Sprawa była taka: kupili dla telewizji henkitek. A po co telewizji taka zabawka?, zdumiałby się może ktoś postronny; przecież tego używa się do projektowania gier VR, do bardzo specjalistycznej trójwymiarowej grafiki komputerowej i tak dalej, ale telewizja? Odpowiedziałbym takiemu spryciarzowi: a po nic. Któryś z dyrektorów pojechał w delegacje, albo zobaczył, że ma kasę do wydania jeszcze w tym kwartale, bo jak nie wyda, obetną mu w następnym - i kupił co było pod ręką. Słyszało się legendy o różnych cudach za ciężkie dolary, które ponoć stały w telewizyjnych magazynach bezużytecznie, bo okazało się, że nie pasują wtyczki, nie ma tego jak w Polsce uruchomić, albo w ogóle nie jest na plaster do de potrzebne. No cóż, czego nie wiemy, tego nie wiemy, jak pisał Bułhakow (chyba, na litość Boską, nie wyresetowali Bułhakowa?). Ja mógłbym tylko opowiedzieć, że jak kręciłem w Stanach reportaże o ichnim samorządzie to kamerzysta z CBS podszedł do nazsego z tekstem, że mamy taki nowoczesny, fajny sprzęt, aż zazdrość, bo jego forma to, niestety, uznała, że do reporterki się nie opłaca kupować tych najdroższych kamer, i każe im pracować na starych.
Przypuszczam, że Parkinson, gdyby mógł podziwiać porządki w TVP SA, podskoczyłby z radości, że jego teorie znalazły tak dobitne ucieleśnienie. Zwłaszcza to prawo, które mówi, że im większe pieniądze wyrzuca instytucja, tym lżej jej to idzie, podczas gdy kwoty groszowe są rozliczane i egzekwowane z maksymalną surowością. Odkął zacząłem pracę dla "Śmietanki", byłem regularnie nękany pismami z szeregiem urzędowych gróźb, o zwrot używanego na antenie garnituru. Garnitur ów, zgodnie z przepisami, powinien wisieć stale na wyznaczonym dla niego haku w magazynie kostiumów, skąd miałem prawo pobierać go jedynie na czas programu. Kiedy go tam nie było, panie ze stosownego działu po prostu nie mogły spać. Nie dało im się w żaden sposób wytłumaczyć, że telewizja śniadaniowa nadaje w godzinach, kiedy magazyn, jak wszystko w ogóle, jest zamknięty na cztery spusty, i że musiałbym być kompletnym kretynem, aby specjalnie przyjeżdżać na Woronicza w przeddzień każdego programu po garnitur, i potem jeszcze raz po południu, żebo ga tam na kilka dni zdać. Przepisy określał los garnituru jednoznacznie, i krótki przed opisanymi tu zdarzeniami dostałem upstrzony imponującą liczbą stempli kwit, w którym TVP SA zawiadamia tonem nader serioznym, że podaje mnie do sądu za kradzież garnituru.
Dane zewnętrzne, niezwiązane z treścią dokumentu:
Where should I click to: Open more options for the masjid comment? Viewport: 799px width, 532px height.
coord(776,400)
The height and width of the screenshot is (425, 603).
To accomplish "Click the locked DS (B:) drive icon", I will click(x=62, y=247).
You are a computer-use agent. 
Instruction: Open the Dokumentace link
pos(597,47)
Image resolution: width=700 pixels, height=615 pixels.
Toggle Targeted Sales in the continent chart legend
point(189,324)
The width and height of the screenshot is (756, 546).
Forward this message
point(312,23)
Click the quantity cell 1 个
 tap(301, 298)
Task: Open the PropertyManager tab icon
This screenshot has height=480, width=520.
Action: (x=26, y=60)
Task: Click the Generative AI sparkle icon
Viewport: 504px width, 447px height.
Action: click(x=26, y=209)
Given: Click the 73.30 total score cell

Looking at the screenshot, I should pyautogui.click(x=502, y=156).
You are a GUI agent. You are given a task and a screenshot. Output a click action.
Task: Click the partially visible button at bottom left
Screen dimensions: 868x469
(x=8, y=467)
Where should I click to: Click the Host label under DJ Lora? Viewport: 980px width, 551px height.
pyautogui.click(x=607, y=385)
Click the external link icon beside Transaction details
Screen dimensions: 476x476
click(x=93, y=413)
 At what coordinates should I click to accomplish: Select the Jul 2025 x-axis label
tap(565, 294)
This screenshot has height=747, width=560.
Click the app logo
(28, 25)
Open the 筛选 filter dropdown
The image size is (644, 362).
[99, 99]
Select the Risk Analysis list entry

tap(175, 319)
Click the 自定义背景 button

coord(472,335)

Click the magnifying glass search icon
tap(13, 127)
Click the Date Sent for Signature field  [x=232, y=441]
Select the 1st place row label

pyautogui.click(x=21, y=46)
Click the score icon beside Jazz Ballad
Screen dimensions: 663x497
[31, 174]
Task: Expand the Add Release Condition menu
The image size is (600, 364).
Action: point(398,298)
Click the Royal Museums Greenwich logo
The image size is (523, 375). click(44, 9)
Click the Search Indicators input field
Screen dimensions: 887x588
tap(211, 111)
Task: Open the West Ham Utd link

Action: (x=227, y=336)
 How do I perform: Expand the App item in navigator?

Wracając do rzeczy: kupili ten henkitek za nie wiadomo jakie miliony i zamiast go pogrzebać na wieki gdzieś w magazynach techniki, postanowili się pochwalić, że Polak potrafi. Ktoś zgłosił pomysł transmisji z posiedzenia trybunału hiszpańskiej inkwizycji. Dyrektor anteny po prostu się zachwycił; na każdą wzmiankę o Kościele reagował jak byk na czerwoną płachtę, głeboko przekonany, że biskupi kombinują tylko, jakby tu jego i wszystkich mu podobnych spalić na stosie. Z punktu wsadził inkwizycję do ramówki. I to był właśnie problem. Czas emisji zbliżał się nieubłaganie, a wyodrębniona w ramach reformy agencja, której dyrektorował burak, nie mogła sobie dać ze sprawą rady.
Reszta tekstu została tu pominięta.